Records excerpted from a collection
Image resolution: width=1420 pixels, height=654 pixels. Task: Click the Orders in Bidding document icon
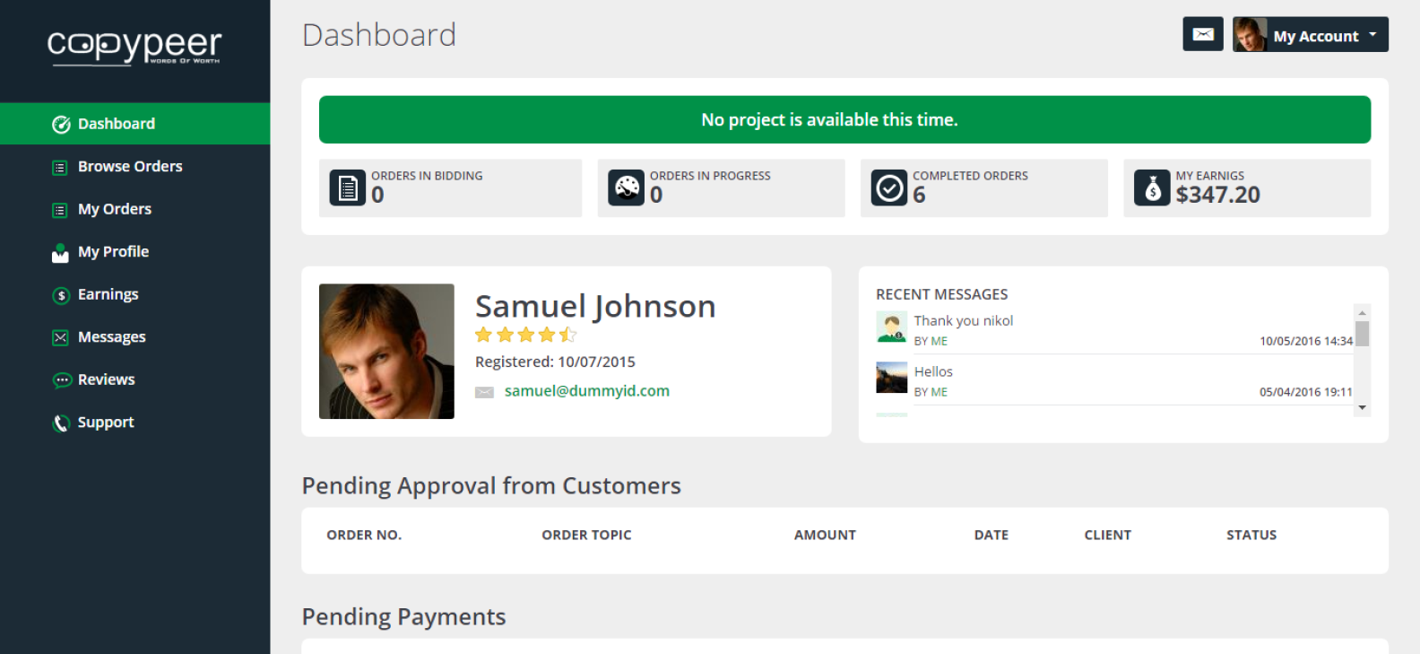click(x=348, y=188)
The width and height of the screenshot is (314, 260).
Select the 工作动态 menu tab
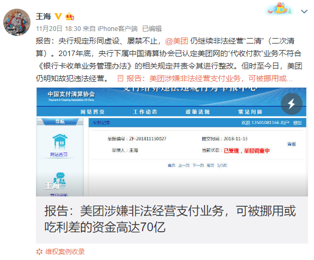coord(145,112)
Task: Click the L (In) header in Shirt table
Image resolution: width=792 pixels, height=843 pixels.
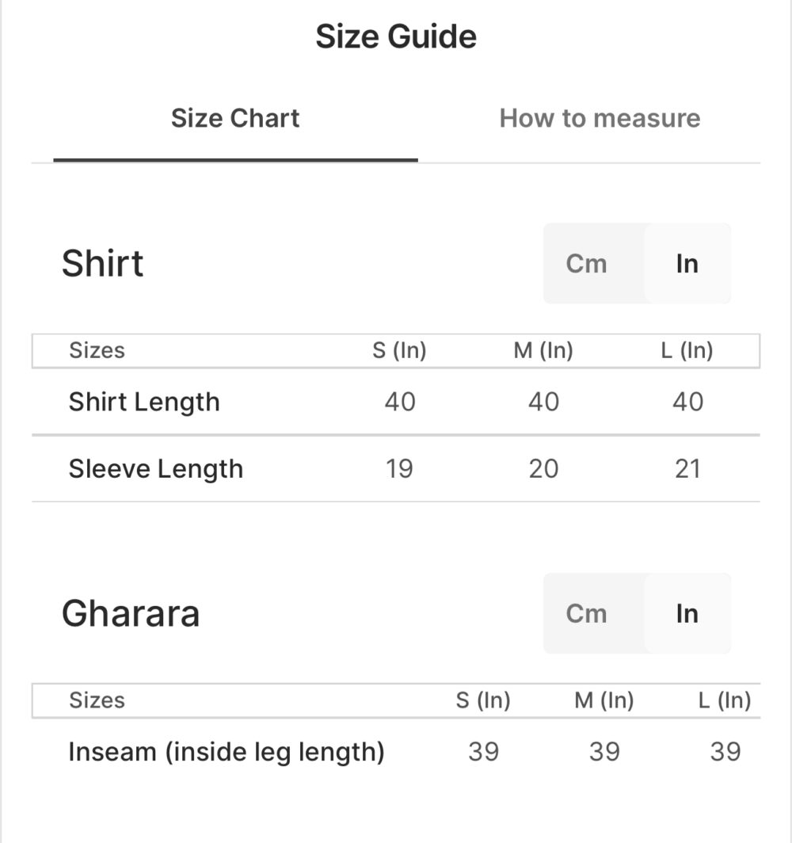Action: click(687, 350)
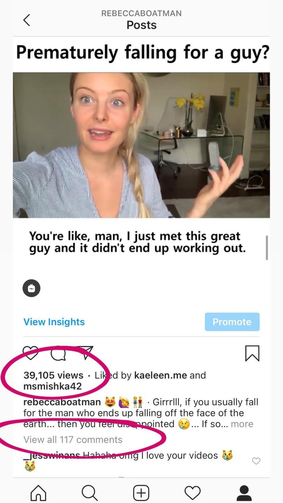This screenshot has width=283, height=503.
Task: Save the post with the bookmark icon
Action: coord(252,353)
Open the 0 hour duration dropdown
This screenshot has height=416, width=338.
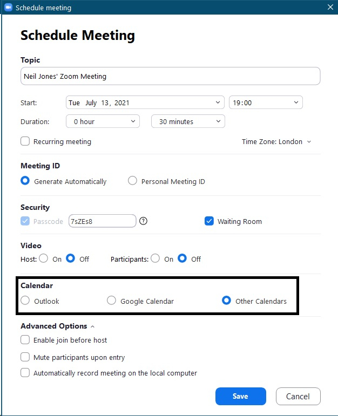[x=103, y=121]
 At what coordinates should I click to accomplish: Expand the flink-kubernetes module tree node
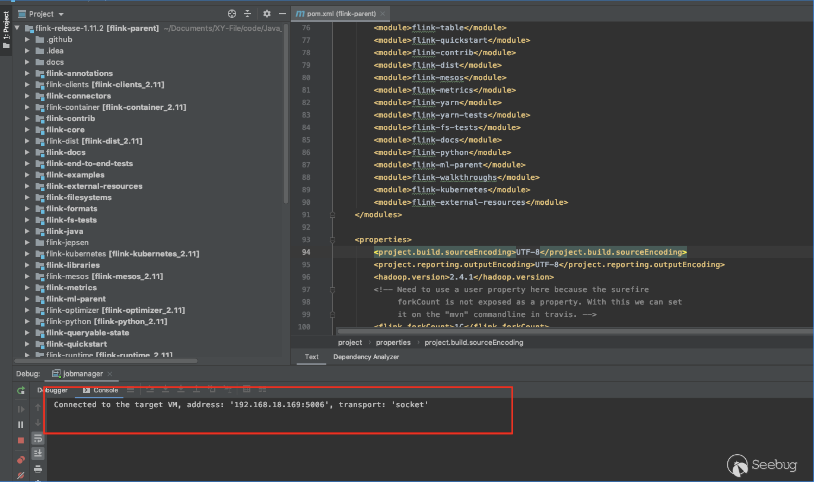tap(27, 253)
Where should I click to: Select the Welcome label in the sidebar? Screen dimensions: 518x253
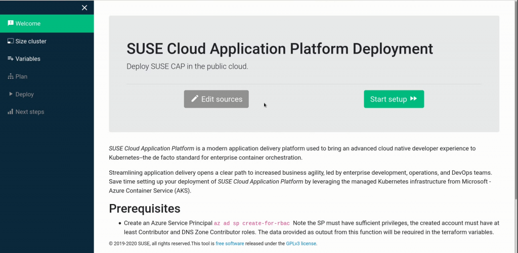(28, 23)
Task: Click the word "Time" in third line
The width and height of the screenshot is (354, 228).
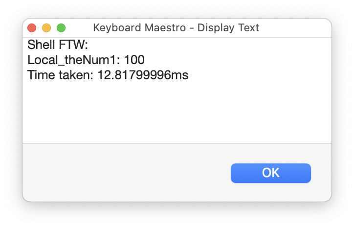Action: (x=40, y=75)
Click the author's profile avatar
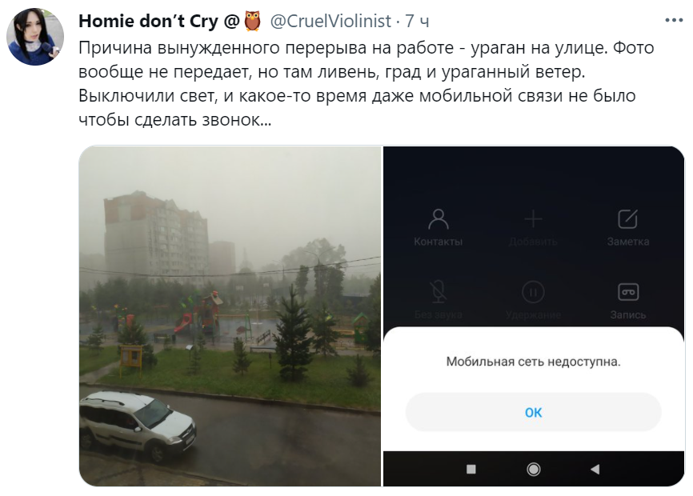 pos(35,37)
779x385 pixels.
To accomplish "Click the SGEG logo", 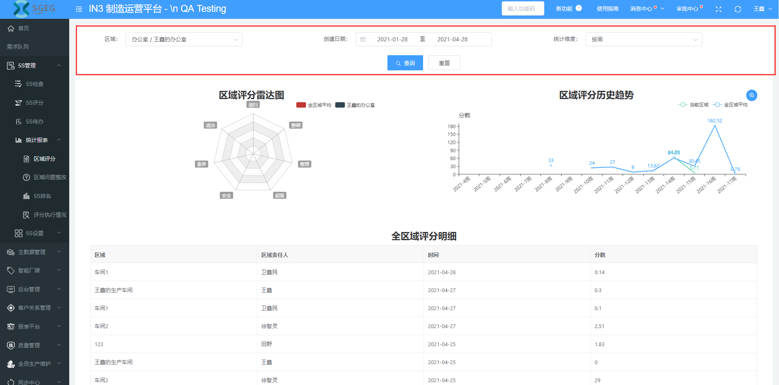I will [x=34, y=9].
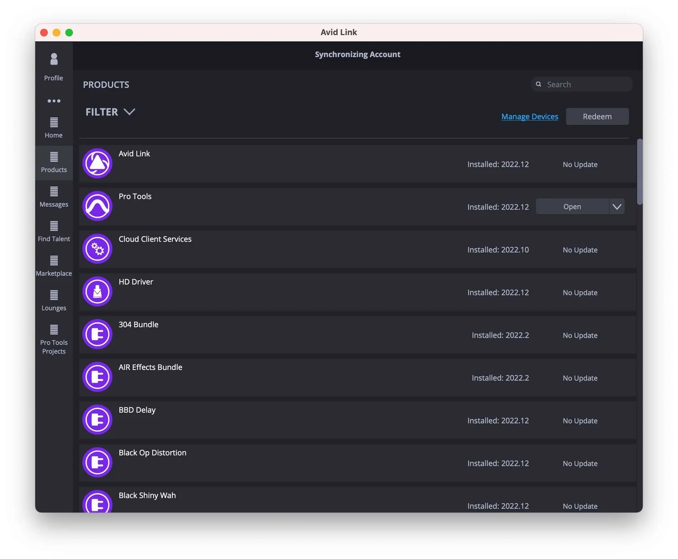Click the search magnifier icon
This screenshot has width=678, height=559.
coord(538,84)
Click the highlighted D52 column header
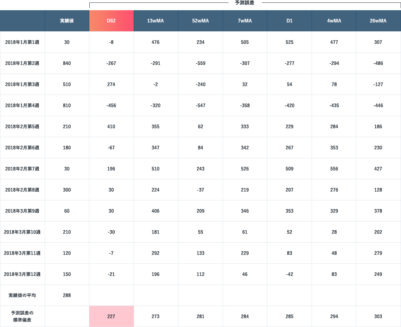The height and width of the screenshot is (327, 401). click(x=111, y=21)
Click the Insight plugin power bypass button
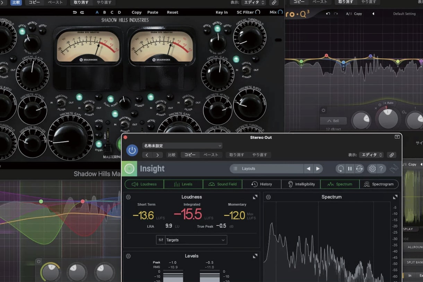Image resolution: width=423 pixels, height=282 pixels. click(132, 150)
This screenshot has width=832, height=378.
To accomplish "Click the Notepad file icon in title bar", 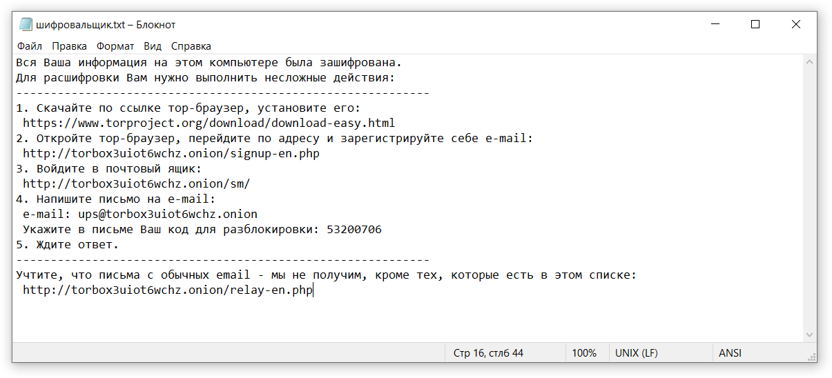I will pos(26,25).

> [Task prompt]: Look above for the line containing "This screenshot has height=416, width=338.", then write out every line from there down to the line containing "Task: Click the word", that line included, with no pictures.

> [Solution]:
This screenshot has height=416, width=338.
[x=103, y=121]
 At what coordinates should I click to accomplish: Expand the flink-kubernetes module tree node
tap(27, 253)
Where should I click to: Select the Welcome label in the sidebar? Screen dimensions: 518x253
(28, 23)
Task: Click the word "Time" in third line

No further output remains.